ABSTRACT

The W. H. Lancashire letters were written by two English immigrant brothers, Matthew Herbert and William Henry Lancashire. The first one, in this volume, was written by Matthew while he was working at the Principio Furnace, Cecil County, Maryland, to his wife and family in Nottingham. The Principio Furnace was Maryland’s first iron-works and dated back to 1719, with a joint-stock company formed in 1820 by a group of London investors. The furnaces were rebuilt and modernized by 1837, and by 1856 – a year after Lancashire’s first letter – the old cold blast system was replaced by a hot blast system, which burned the charcoal fuel more efficiently.
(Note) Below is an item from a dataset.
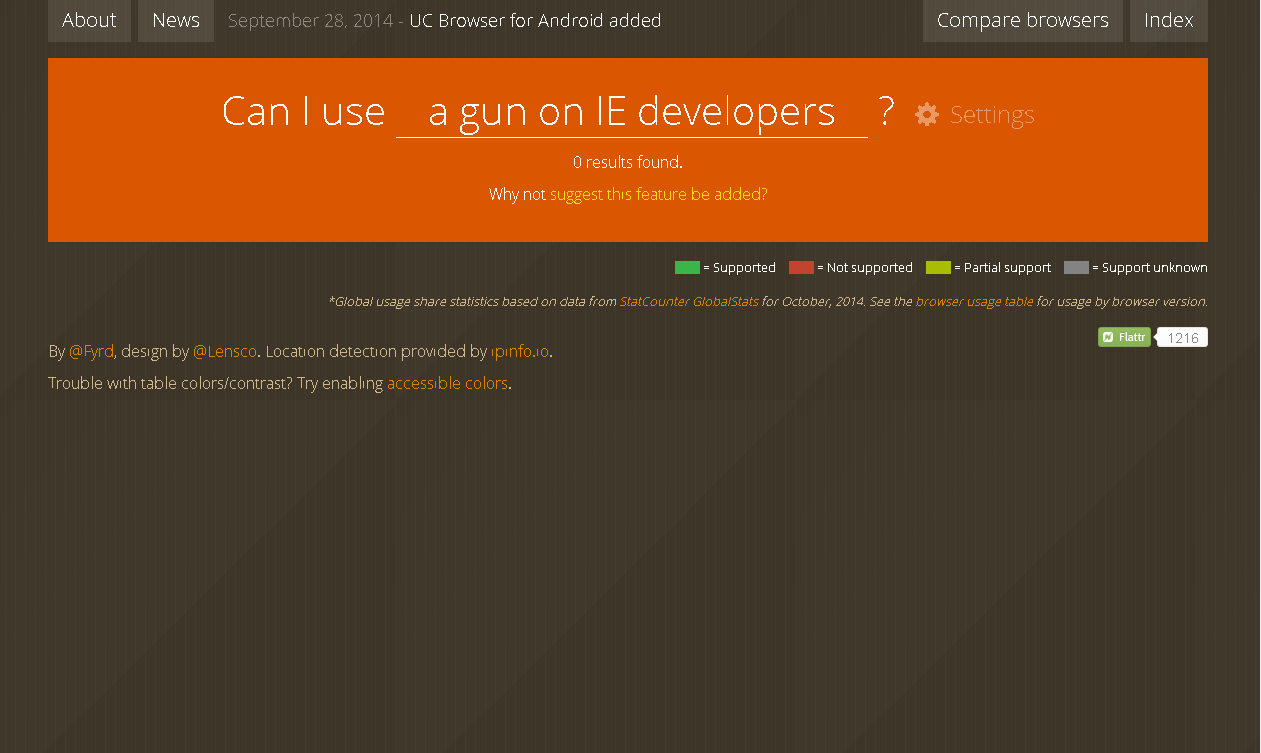The height and width of the screenshot is (753, 1261).
Task: Visit the @Lensco designer link
Action: point(225,351)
During the Civil War, demand for iron products skyrocketed, and the owner of the furnace, George Price Whitaker, made more improvements to raise production. Lancashire writes in 1855 of the superior American diet: ‘we have meat 3 times a day and always new bread (mostly hot) we heat meat & Potatoes, bread’, and expresses his sympathy to his wife and children for their meagre diet. A Methodist, Lancashire assures his family that he has not taken up the tobacco habit, talks of the higher American wages (though he has not yet been paid) and the higher American prices. The next three letters were written by his brother, William, while he was a soldier in the Union Army, and they are included in the next volume. The lack of punctuation makes these letters a challenge to read, but the material in them makes the effort very much worth the effort.